Under the ACA, several additional factors mitigate the potential for regret from expanding Medicaid now.  First, the actual track record from ACA expansion is now fairly well-established, so revised estimates and projections should be much more accurate than five years ago, when there were many more unknowns about the ACA as a whole.

For instance, one large unknown was how much new enrollees would cost. Initially, states expected more “pent up demand” for delayed care than they actually experienced, and thus they paid Medicaid managed care organizations (MCOs) substantially more than was necessary. These excess capitation payments produced an initial jump in costs, but the government subsequently recouped almost $9 billion of that excess through contractual provisions with their Medicaid MCOs, and the federal government now estimates that per person costs for newly eligible recipients will decrease almost 20 percent from their 2015 payment levels. Newly expanding states will be able to contract based on this more solid actuarial data, and can learn from the contracting techniques piloted by other states.

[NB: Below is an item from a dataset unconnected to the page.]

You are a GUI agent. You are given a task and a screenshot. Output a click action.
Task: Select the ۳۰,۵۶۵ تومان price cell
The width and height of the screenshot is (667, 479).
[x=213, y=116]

Also unknown at first was the extent of the ACA’s “woodwork” or “welcome mat” effect, by which previously eligible people decided to enroll based on publicity around the ACA and the greater ease of enrollment through its navigation programs and online platforms. By now, the woodwork/welcome mat effect has largely run its course, so cost increases that expanding states initially felt due to this effect have already been absorbed in the budgets of non-expanding states.

Conclusion

Drawing from all of the above, claims are not well founded that Medicaid expansion will cost states considerably more than what objective analysts project. Instead, those claims are based on sources that are either incomplete, inaccurate, misleading, or out of date in various ways. Although it is unlikely that Medicaid expansion will turn out to be entirely free to states, based on the considerable experience to date, the probable costs appear to be quite low in comparison with the economic and public health benefits of expansion.

The author did not receive financial support from any firm or person for this article or from any firm or person with a financial or political interest in this article. He is currently not an officer, director, or board member of any organization with an interest in this article.